Vasquez joins HMS controversy as healthcare concerns grow in southwest New Mexico
Gabe Vasquez’s Silver City town hall pushed HMS concerns into Congress, raising stakes for care access in Lordsburg, Animas and the Bootheel.

U.S. Rep. Gabe Vasquez has stepped into the growing fight over Hidalgo Medical Services, pushing a local dispute over staff turnover and service quality into a wider question of who is watching the region’s main safety-net provider.
At an invitation-only town hall Saturday evening in Silver City, former providers, former employees, patients and area elected officials gathered to discuss the future of HMS, the system many residents in Hidalgo County rely on for primary care and other services. The meeting did not function as a formal hearing or board session, but Vasquez’s involvement marked a sharp escalation in a controversy that has already touched clinicians, county officials and patients across southwest New Mexico.
That matters in Hidalgo County because HMS is not a peripheral clinic. HMS says it began in 1980 as a National Health Service Corps site and took its current form in 1995 in Lordsburg with $35,000 in New Mexico Rural Primary Health Care Act funding.
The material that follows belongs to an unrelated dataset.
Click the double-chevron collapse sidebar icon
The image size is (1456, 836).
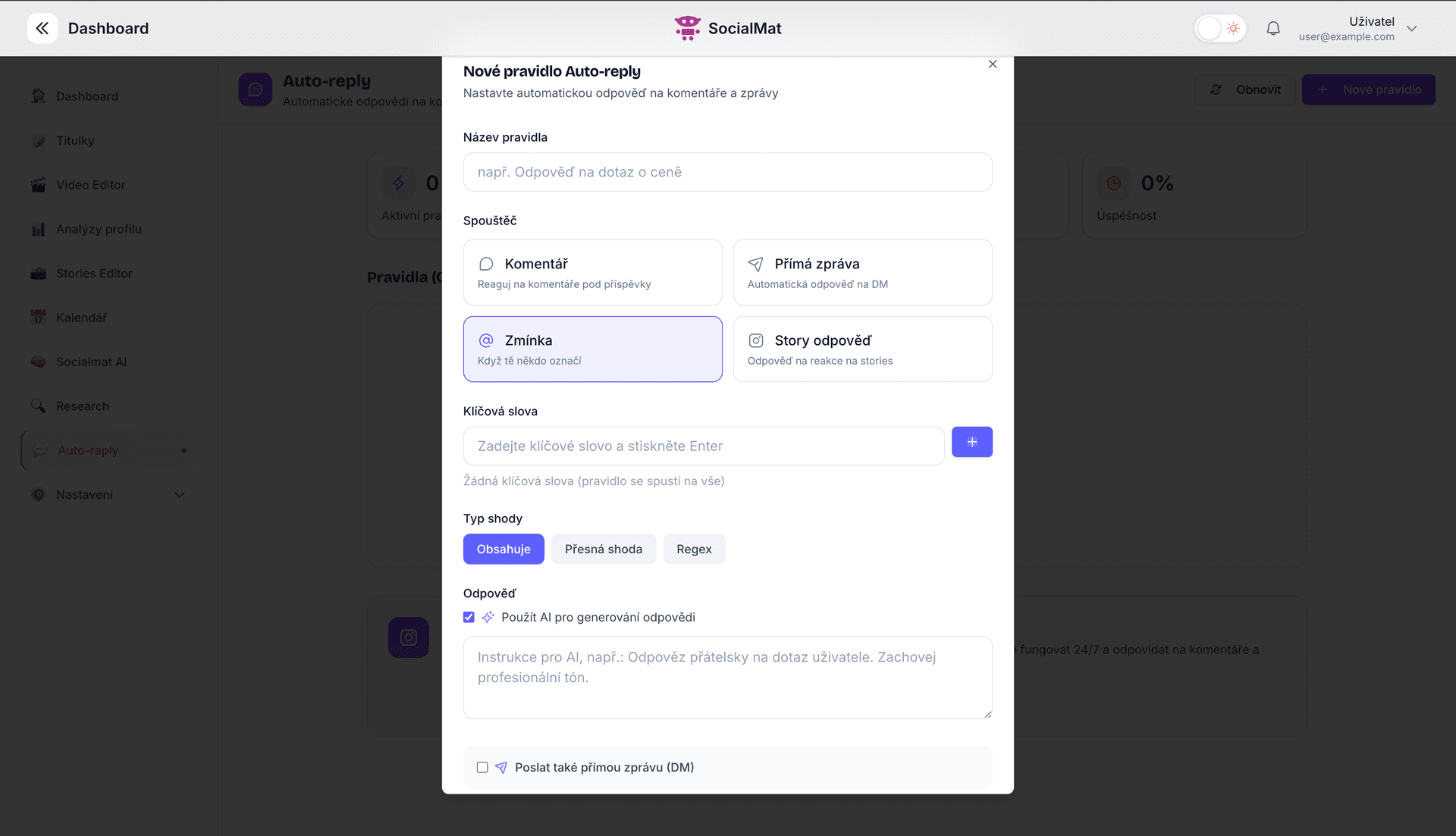[x=42, y=29]
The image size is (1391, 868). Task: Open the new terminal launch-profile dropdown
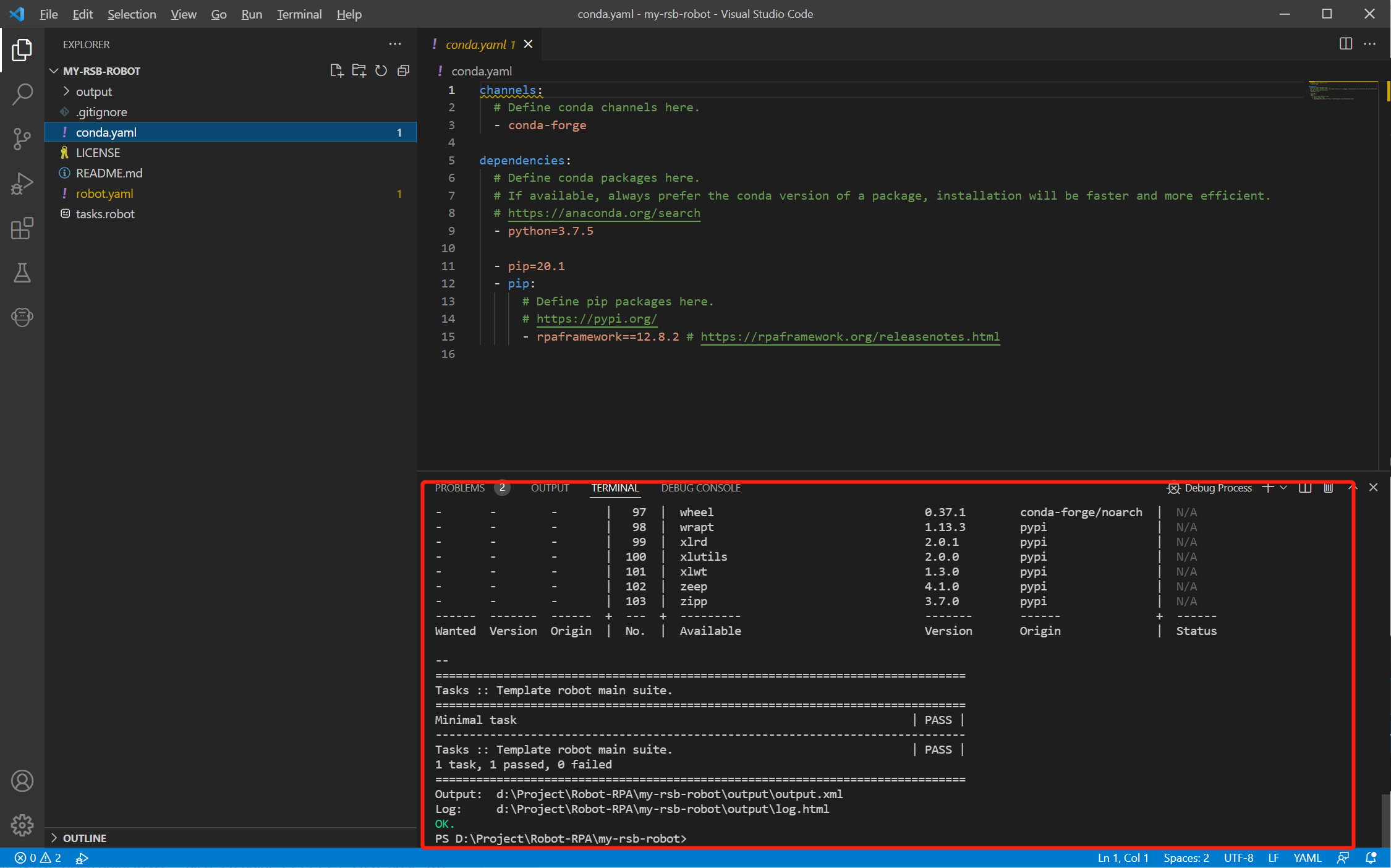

Affiliate materials describe it as the only Federally Qualified Health Center in both Hidalgo and Grant counties, serving more than 15,000 unduplicated patients and clients each year. In a sparsely populated border region, that makes any instability at HMS more than an internal management issue. It can mean longer waits, fewer appointments and more travel for specialty or behavioral health care.
The pressure on HMS has been building for more than a year. In May 2025, 13 medical professionals signed a public letter of no confidence in the leadership and called for CEO Dan Otero to be replaced. A town hall on HMS issues later that month drew patients and community members, but HMS leaders did not attend. In July, the health system issued a statement reaffirming its commitment to quality care and community service, while the board said it had reviewed the provider letter and would not discuss personnel matters publicly.

The conflict widened again in August 2025, when HMS terminated its agreement to operate behavioral health services out of the Tu Casa facility. That move came after public criticism from county leaders and added another layer of concern for families already trying to navigate primary care, counseling and senior services through one regional provider. Otero has served as CEO since February 2016.
Vasquez’s entry into the dispute could carry real consequences for oversight, trust and possibly funding if federal lawmakers start pressing for answers about staffing, service quality and whether HMS can continue meeting the needs of patients in Lordsburg, Animas and the wider Bootheel. For Hidalgo County residents, the issue is no longer just who runs HMS. It is whether the health system people depend on every day can still deliver reliable care.